**Tâche courte A:**
Substituez "menu" à "tab" dans tous les enregistrements ci-dessous, puis recopiez ces enregistrements sans rien modifier d'autre.

**Extrait du document:**
# # # #

L'HISPANISATION DE L'AMÉRIQUE DU NORD

La composition ethno-linguistique de l'hémisphère américain est chose complexe.
Il y a deux grands blocs de base : l'Amérique de langue romane (essentiellement composée de l'Amérique latine et du Canada français) et l'Amérique germanique (essentiellement composée de la partie anglophone de l'Amérique du Nord, une portion en situation de décroissance démographique). Il y a aussi un troisième bloc, de plus petite taille et assez hétéroclite.

I

Commençons par ce troisième bloc. Il est disparate et dispersé, aussi bien dans le temps que dans l'espace, tout à la fois. Il est dispersé par ceci qu'on retrouve ce type de langues un peu partout, à travers l'espace antillais, d'abord, mais aussi sur l'ensemble des trois Amériques (du Nord, du Centre et du Sud). Il est disparate par ceci qu'il inclut des langues présentes dans l'hémisphère depuis des millénaires, ainsi que des langues peu répandues et introduites durant l'époque coloniale, tout comme des langues arrivées en terres américaines à des dates bien plus récentes.
Ces dernières langues proviennent d'à peu près tous les pays souverains et territoires non souverains du monde. Elles sont parlées par des immigrants plus ou moins récents, plus ou moins nombreux, vivant généralement dans les grandes villes des deux continents. Il n'y a pas de liste existante, mais, s'il y an avait une, elle incluerait le japonais au sud du Brésil, le mandarin à Toronto, le pundjabi à Vancouver, le grec a Montréal, le russe à Brooklyn (New York), le coréen à Los Angeles, l'haïtien à Miami (et à Montréal-Nord), l'allemand dans une région centrale du Texas, l'ukrainien en Saskatchewan, l'arabe à Dearborn (en banlieue de Détroit), ainsi que dans le secteur Gatineau de la ville de Gatineau (Québec), ou le somali à Minneapolis (et à Ottawa). La liste est évidemment loin d'être épuisée, mais il faut bien finir quelque part. Pourquoi est-ce comme cela? Tout simplement parce que les deux continents américains sont des terres de colonisation relativement récentes, un peu comme l'Australie ou la Nouvelle-Zélande. Les régions et agglomérations qui s'y trouvent connaissent, depuis le XIXe, une bonne santé économique favorisant la venue de migrants, ceux-ci formant alors des communautés plus ou moins assimilées au plan linguistique. Les grandes langues du continent noir et des peuples négroïdes d'Asie et d'Australie sont aussi représentées, à l'occasion de vagues d'immigration très récentes, comme le ouolof, le swahili, le yoruba, le fon ou d'autres. Les autres, plus petites, c'est-à-dire moins nombreuses en locuteurs, sont à peu près les seules à ne pas figurer sur la liste des langues présentes dans les Amériques.
On y retrouve aussi des langues introduites indirectement, lors de l'ère coloniale ou post-coloniale, mais non romanes et non germaniques. On peut penser au basque, présent dans certaines régions de l'Ouest américain ou ailleurs dans le monde hispanophone, ici et là. On peut penser aussi au gallois, une langue celte apparentée au breton de la Bretagne française, présent dans une toute petite région de l'Argentine, près de l'Atlantique. Il y a aussi l'écossais, lui aussi une langue de la famille celte, parlée en Nouvelle-Écosse, particulièrement sur l'île du Cap-Breton, mais aussi en certains secteurs de Terre-Neuve, une île peuplée majoritairement par des Irlandais.

# # # #

**Données fournies:**
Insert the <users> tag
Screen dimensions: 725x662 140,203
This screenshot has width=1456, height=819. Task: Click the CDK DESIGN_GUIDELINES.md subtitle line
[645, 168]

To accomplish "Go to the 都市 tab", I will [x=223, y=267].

# # # #

**Tâche courte B:**
Reproduisez à l'identique le passage du texte sur l'hispanisation de l'Amérique du Nord, en commençant par "On y retrouve" et en terminant par "par des Irlandais.".

**Résultat correct A:**
Insert the <users> tag
Screen dimensions: 725x662 140,203
This screenshot has width=1456, height=819. Task: Click the CDK DESIGN_GUIDELINES.md subtitle line
[645, 168]

To accomplish "Go to the 都市 menu", I will [x=223, y=267].

**Résultat correct B:**
On y retrouve aussi des langues introduites indirectement, lors de l'ère coloniale ou post-coloniale, mais non romanes et non germaniques. On peut penser au basque, présent dans certaines régions de l'Ouest américain ou ailleurs dans le monde hispanophone, ici et là. On peut penser aussi au gallois, une langue celte apparentée au breton de la Bretagne française, présent dans une toute petite région de l'Argentine, près de l'Atlantique. Il y a aussi l'écossais, lui aussi une langue de la famille celte, parlée en Nouvelle-Écosse, particulièrement sur l'île du Cap-Breton, mais aussi en certains secteurs de Terre-Neuve, une île peuplée majoritairement par des Irlandais.